- _What to do_:
Pick out every line of the material below that contains the word "Open", and copy each one in full.
____
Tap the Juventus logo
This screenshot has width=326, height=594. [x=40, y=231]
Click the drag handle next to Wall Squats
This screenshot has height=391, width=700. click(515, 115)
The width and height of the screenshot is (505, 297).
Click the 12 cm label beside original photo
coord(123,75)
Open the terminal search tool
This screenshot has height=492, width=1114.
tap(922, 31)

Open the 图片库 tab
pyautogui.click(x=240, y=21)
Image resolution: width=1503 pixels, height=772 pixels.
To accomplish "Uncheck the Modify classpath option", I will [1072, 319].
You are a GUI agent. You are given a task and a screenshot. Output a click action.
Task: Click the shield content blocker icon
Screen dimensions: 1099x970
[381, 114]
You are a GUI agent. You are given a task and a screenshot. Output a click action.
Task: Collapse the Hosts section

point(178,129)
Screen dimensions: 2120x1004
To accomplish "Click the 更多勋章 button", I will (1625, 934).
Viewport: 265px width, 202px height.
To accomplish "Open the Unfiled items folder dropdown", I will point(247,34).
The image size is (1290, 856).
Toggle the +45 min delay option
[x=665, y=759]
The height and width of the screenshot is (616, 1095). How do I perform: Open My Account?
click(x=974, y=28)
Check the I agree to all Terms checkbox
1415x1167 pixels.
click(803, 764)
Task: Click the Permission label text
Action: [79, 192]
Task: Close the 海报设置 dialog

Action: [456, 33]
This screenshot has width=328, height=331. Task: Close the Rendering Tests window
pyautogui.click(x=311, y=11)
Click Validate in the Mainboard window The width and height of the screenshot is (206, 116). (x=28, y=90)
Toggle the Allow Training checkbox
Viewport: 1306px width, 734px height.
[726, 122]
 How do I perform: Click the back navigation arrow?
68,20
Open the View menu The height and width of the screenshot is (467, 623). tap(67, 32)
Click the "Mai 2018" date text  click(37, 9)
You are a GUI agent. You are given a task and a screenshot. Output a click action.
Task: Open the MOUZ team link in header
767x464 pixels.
____
- _Solution to the exercise_:
Open the terminal search tool
Open the 图片库 tab
To accomplish "Open the Unfiled items folder dropdown", I will point(247,34).
The height and width of the screenshot is (616, 1095). How do I perform: Open My Account?
Open the View menu The height and width of the screenshot is (467, 623). tap(67, 32)
Task: Open the MOUZ team link in header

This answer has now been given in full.